Instructions for the task:
If a line of the records contains the word "page", list it.

(Items listed in a dataset)
......

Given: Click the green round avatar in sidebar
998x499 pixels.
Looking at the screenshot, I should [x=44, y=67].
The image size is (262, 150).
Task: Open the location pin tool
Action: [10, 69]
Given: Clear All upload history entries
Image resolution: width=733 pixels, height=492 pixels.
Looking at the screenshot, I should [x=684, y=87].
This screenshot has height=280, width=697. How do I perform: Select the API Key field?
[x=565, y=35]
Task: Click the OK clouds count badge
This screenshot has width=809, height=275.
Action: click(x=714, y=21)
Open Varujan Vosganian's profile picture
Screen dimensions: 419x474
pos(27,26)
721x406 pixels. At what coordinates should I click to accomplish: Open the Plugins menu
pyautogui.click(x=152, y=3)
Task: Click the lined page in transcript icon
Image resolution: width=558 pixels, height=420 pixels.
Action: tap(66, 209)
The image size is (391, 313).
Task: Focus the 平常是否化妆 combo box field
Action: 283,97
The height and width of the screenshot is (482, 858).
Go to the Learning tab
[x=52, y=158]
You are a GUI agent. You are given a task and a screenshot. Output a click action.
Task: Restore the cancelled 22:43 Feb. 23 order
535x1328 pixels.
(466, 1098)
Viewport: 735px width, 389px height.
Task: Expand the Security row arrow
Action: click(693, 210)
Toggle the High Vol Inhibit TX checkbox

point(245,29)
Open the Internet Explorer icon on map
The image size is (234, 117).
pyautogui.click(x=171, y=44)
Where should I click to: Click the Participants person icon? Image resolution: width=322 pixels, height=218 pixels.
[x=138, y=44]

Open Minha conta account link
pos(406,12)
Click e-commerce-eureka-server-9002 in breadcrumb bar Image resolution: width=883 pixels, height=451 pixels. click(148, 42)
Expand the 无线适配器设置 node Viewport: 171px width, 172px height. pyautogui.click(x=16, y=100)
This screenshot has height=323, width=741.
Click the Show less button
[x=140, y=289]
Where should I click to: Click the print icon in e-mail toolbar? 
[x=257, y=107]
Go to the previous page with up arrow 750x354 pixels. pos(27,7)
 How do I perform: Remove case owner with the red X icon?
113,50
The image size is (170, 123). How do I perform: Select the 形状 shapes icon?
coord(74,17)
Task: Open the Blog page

......

Solution to this task:
Task: Click the lined page in transcript icon
Go to the previous page with up arrow 750x354 pixels. pos(27,7)
Task: Open the Blog page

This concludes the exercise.